5.)            In post-settlement documents the WGA has revealed that 9,360 writers received the just acknowledged 200 million, but offers no proof at all that this happened, how the money was divided, not a single cancelled check.

 

6.)            Though they were told repeatedly from the bench by Judge West to provide accounting documents and correspondence to the Lead Plaintiff for the class, Neville Johnson and Paul Kiesel and Don Jasko refused, excluding American writers from their lawsuit almost entirely.

 

7.)            The court should not allow Mr. Johnson again to substitute any non-writer for the position of Lead Plaintiff for “all American writers,” as he and Tony Segall attempted to substitute into the case the daughter of non-writer Pearl Retchin, a class plaintiff who was dead for a year before the court was told.

────────

» **OBJECTIVE**
Continue the numbered objections to the WGA settlement from the point where they stop.

» **Target pointing data**
────────

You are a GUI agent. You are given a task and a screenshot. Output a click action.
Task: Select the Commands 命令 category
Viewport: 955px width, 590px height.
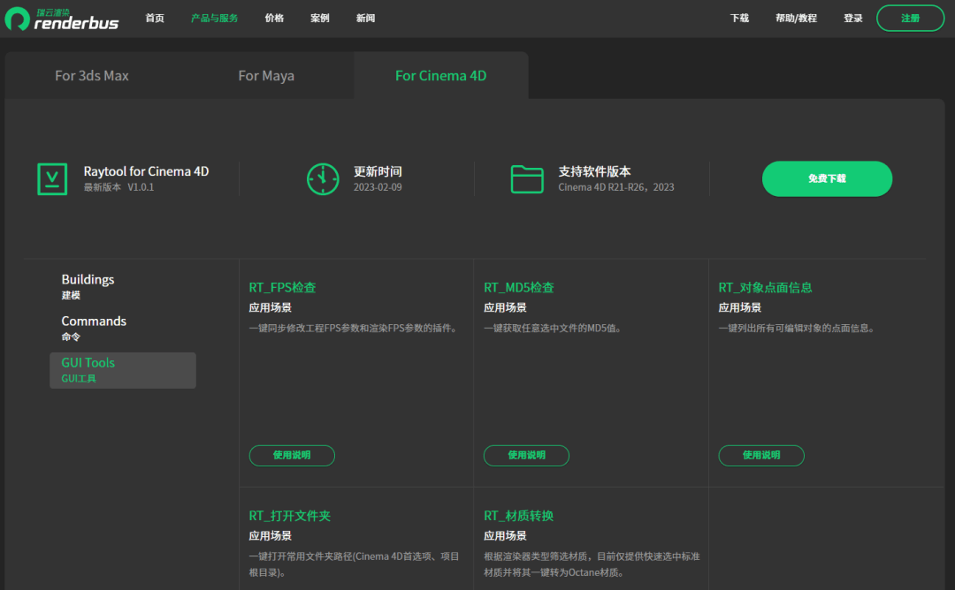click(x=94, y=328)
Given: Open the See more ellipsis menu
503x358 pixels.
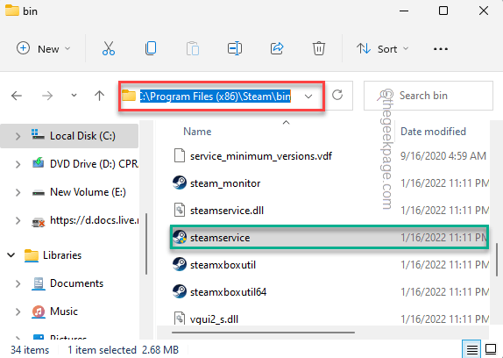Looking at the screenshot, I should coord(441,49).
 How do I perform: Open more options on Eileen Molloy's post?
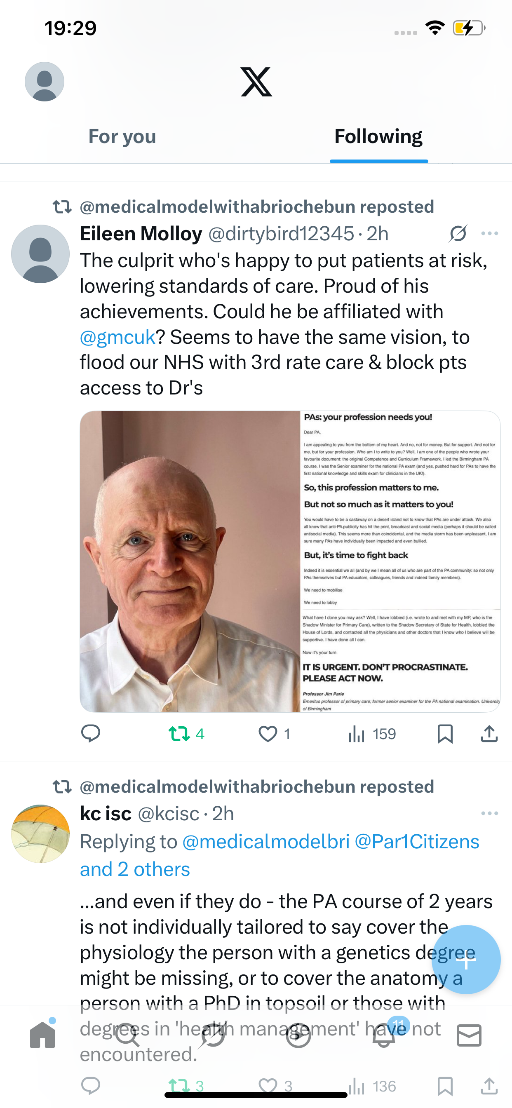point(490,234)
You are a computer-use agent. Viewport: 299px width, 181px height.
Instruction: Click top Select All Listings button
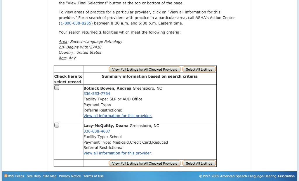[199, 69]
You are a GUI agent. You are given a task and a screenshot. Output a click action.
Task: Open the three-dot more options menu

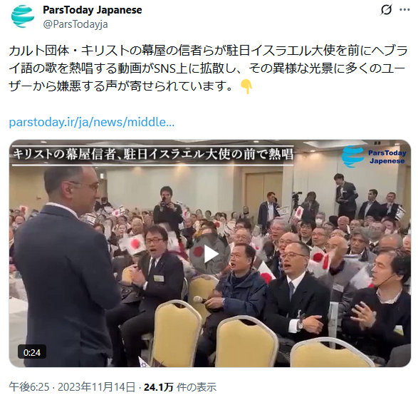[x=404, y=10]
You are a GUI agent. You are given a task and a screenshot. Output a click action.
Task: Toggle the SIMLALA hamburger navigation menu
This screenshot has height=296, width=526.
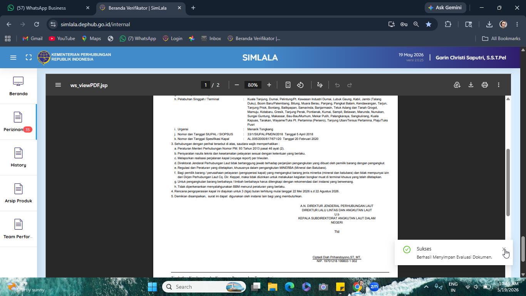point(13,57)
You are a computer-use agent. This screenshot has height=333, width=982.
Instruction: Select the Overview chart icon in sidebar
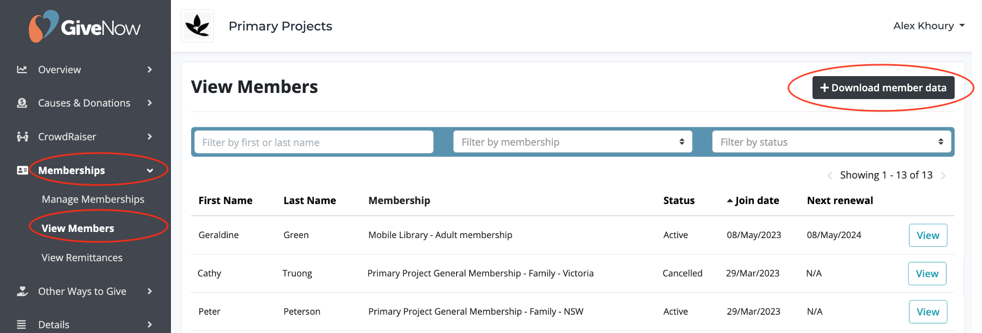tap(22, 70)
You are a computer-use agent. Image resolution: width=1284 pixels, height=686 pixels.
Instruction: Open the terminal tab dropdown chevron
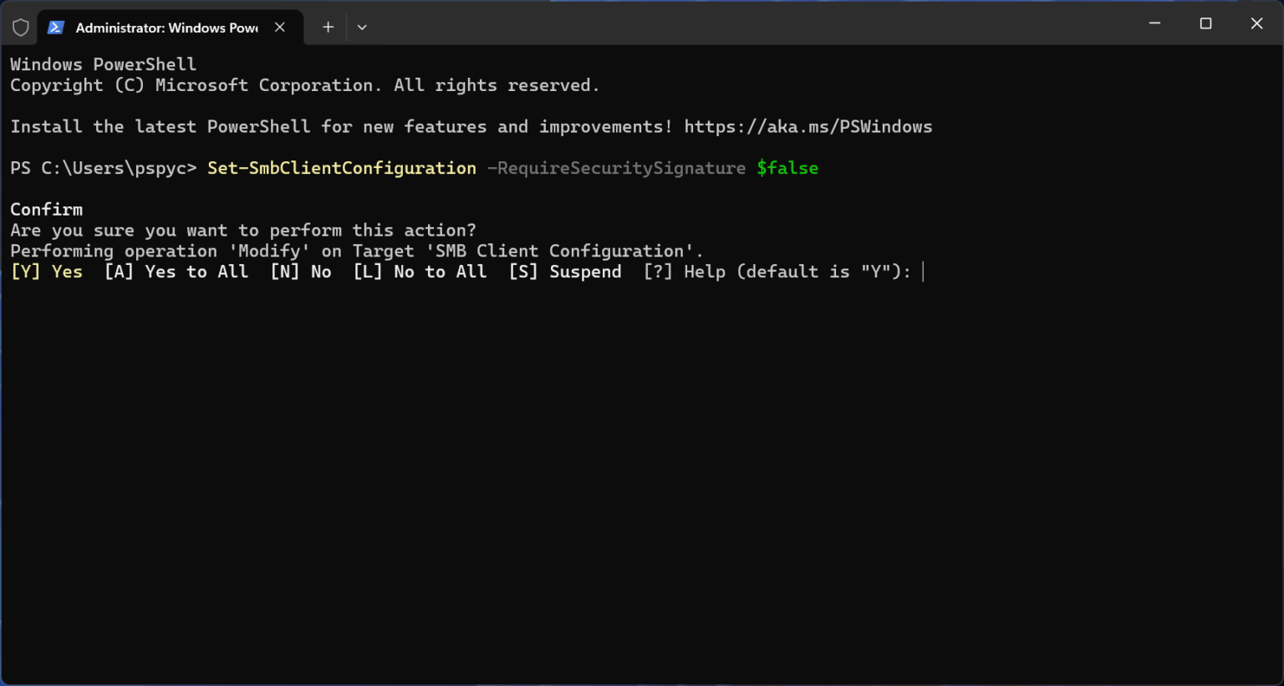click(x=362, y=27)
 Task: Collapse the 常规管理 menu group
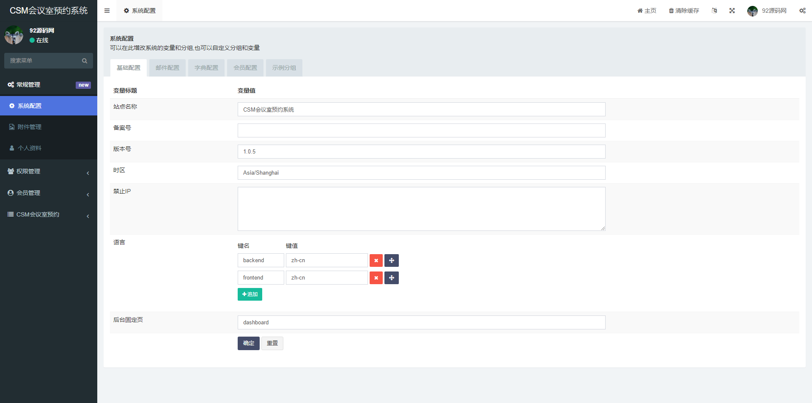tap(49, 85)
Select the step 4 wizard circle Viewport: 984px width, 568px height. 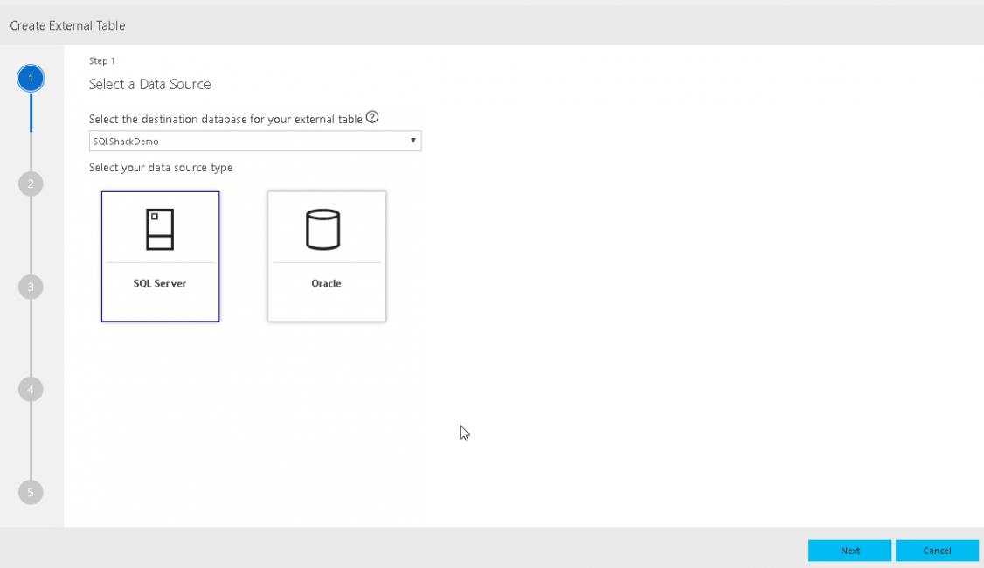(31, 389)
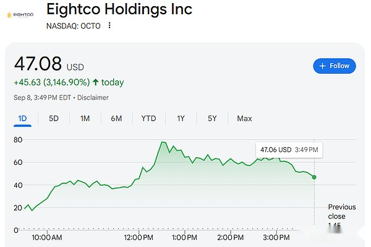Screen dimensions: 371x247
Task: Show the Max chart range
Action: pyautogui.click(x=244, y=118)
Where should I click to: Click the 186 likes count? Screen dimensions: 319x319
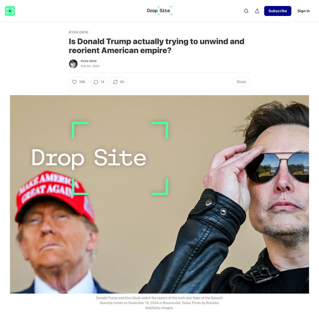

────────

» **ANSWER FOR THIS EXERCISE**
8.)            As Lead Plaintiff in the case I still have not been provided any accounting at all, and have not been paid the minimum $75,000 owed to me (CAFA) against an estimated $233,000 lost as a result of the embezzlements.  My attorney Paul Kiesl told me that my checks from the WGA would be used as the basis for an in-depth accounting that would apply to all the class. This accounting could be compared to the DGA and SAG accountings for my films throughout all three unions. I relied on Mr. Kiesl’s expertise, as he gives lectures on class actions to LA Superior Court Judges, is a Co Chair of the California Bar and provides ample expertise on class actions procedures. Mr. Kiesl sat with me for three days, during which time he explained in front of witness how Lead Plaintiffs accountings are templates for the class. Because of his promise of a fair and understandable audit, given in front of witnesses, provided with court-sanctioned expert opinion I signed the settlement agreement for the class.

 

9.)            I have been retaliated against by both the WGAw Executives and Board in false statements to their membership, and by my own lawyers, who filed vexatious tax reports that got me in trouble with the IRS. In his Oct 3 2011 hearing Judge West admonished the WGA to quit any harm to the writer's plaintiff, but my lawyers ignored him and did nothing about it and the WGA harassing behavior continues online.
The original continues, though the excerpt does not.